Source document =
########

This suggests that the spatial model should be estimated robustly. The function georob() allows to estimate the parameters of a spatial model robustly, however time of the course was too short to cover this.
1.4 Predictions with random forest
Task 1
Fit a random forest model with ranger() using all available covariates. Since cu is strongly positively skewed use log(cu). Maybe plot importance of covariates.
Solution Task 1
library(ranger)
d.dornach$angle_cos <- cos(d.dornach$angle)
d.dornach$angle_sin <- sin(d.dornach$angle)
r.rf <- ranger( log(cu) ~ dist + angle_cos + angle_sin + survey + forest +
built.up + geology,
d.dornach, importance = "permutation")
r.rfRanger result
Call:
ranger(log(cu) ~ dist + angle_cos + angle_sin + survey + forest + built.up + geology, d.dornach, importance = "permutation")
Type: Regression
Number of trees: 500
Sample size: 181
Number of independent variables: 7
Mtry: 2
Target node size: 5
Variable importance mode: permutation
Splitrule: variance
OOB prediction error (MSE): 0.4623742
R squared (OOB): 0.7370516 Given the out-of-bag R2 the model seems to fit the data well.
par(oma=c(2,5,1,1))
barplot(importance(r.rf), horiz = T, las = 2) 
Distance to the smelter seems to be again a very strong predictor. The built up area did not seem relevant in the context of the linear model. Most likely, there are interactions with this factor present, because the tree based structure of random forest is able to capture interactions by subsequent tree splits.
1.5 Model assessment
Task 1
Compute cross-validation for the geostatistical models fited with REML above (isotropic and anisotropic). Use the function cv() with lgn = TRUE to directly include unbiased backtransformation of the lognormal response.
Would you use method = "random" or method = "block" for spatial cross-validation?
Task 2
Compute cross-validation for random forest model. Use the same cross-validation subsets as above. You can access them from the georob cross-validation object by yourObject$pred$subset.
Task 3
Compute scatterplots with predicted vs. observed. Add a lowess smoother and a 1:1-line. Create these plots for the log-transformed results and the back-transformed results.
For random forest use backtransformation without bias correction.
Task 4
Compute meaningful validation metrics and compare the model performance.

########

Dataset entries =
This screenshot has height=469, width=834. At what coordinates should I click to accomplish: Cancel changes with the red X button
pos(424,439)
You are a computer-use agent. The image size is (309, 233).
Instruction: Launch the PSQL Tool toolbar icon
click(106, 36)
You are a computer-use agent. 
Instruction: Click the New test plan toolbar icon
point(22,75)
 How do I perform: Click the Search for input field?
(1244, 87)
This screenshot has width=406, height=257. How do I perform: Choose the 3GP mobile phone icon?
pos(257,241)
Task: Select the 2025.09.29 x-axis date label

########

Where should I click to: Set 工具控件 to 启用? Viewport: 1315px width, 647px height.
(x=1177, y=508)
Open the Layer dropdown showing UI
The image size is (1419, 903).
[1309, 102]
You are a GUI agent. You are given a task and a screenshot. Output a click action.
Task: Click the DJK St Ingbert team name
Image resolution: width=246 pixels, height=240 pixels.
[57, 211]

########

Activities =
- a) Decide whether each statement agrees with the text on random forest and cross-validation, answering yes or no and quoting the words that settle it: (i) the random forest model was built with 1000 trees; (ii) the sample size was 181; (iii) back-transformation for random forest should include bias correction.
- b) Carry on writing the text on random forest and cross-validation from the point where it ends.
The records stand apart from the text on random forest and cross-validation and have no connection to it.

Solved problems =
- a)
(i) No: "Number of trees: 500"
(ii) Yes: "Sample size: 181"
(iii) No: "For random forest use backtransformation without bias correction."

- b)
Solution Task 1
We do not aim at evaluating spatial extrapolation. We would like to evaluate the model performance within the study area. Therefore, random splitting of the data is sufficient. Leave-block-out cross-validation would yield likely too pessimistic results for the mentioned goal.
Make sure the same subsets are used, either by keeping the seed the same or handing over the subsets with the argument subset.
r.cv.iso <- cv(r.georob, seed = 13, method = "random", lgn = T)
r.cv.aniso <- cv(r.georob.aniso, subset = r.cv.iso$subset, lgn = T)Solution Task 2
We could use R packages that provide cross-validation functionality like caret (indices of subsets can be handed over by using control()). But, since the task is simple and we want to make sure that truly the same subsets are used, we quickly implement a for loop.
Note: for loops are simple but inefficient in R, we would better use an apply() function, e.g. mclapply() or foreach() that allow for paralell computing.
d.cv.rf <- d.dornach[, c("x", "y", "cu")]
d.cv.rf$pred <- NA
for( set in 1:10){
sel.out <- r.cv.iso$pred$subset == set
rf.set <- ranger(log(cu) ~ dist + angle_cos + angle_sin + survey + forest +
built.up + geology,
d.dornach[!sel.out, ])
d.cv.rf$pred[ sel.out ] <- predict(rf.set, d.dornach[sel.out, ])$predictions
}Solution Task 3
library(ggplot2)
par(mfrow = c(2,3))
lim <- c(0,4000)
lim.log <- c(1.5,8.4)
ggplot(r.cv.iso$pred, aes(x = lgn.pred, y = lgn.data)) +
geom_point() + geom_smooth(se=F) +
geom_abline (slope=1, intercept = 0, linetype = "dashed") +
coord_fixed(ratio = 1) + ylim(lim) + xlim(lim) +
ggtitle("External drift kriging, isotropic")
ggplot(r.cv.iso$pred, aes(x = pred, y = data)) +
geom_point() + geom_smooth(se=F) +
geom_abline (slope=1, intercept = 0, linetype = "dashed") +
coord_fixed(ratio = 1) + ylim(lim.log) + xlim(lim.log) +
ggtitle("External drift kriging, isotropic, log")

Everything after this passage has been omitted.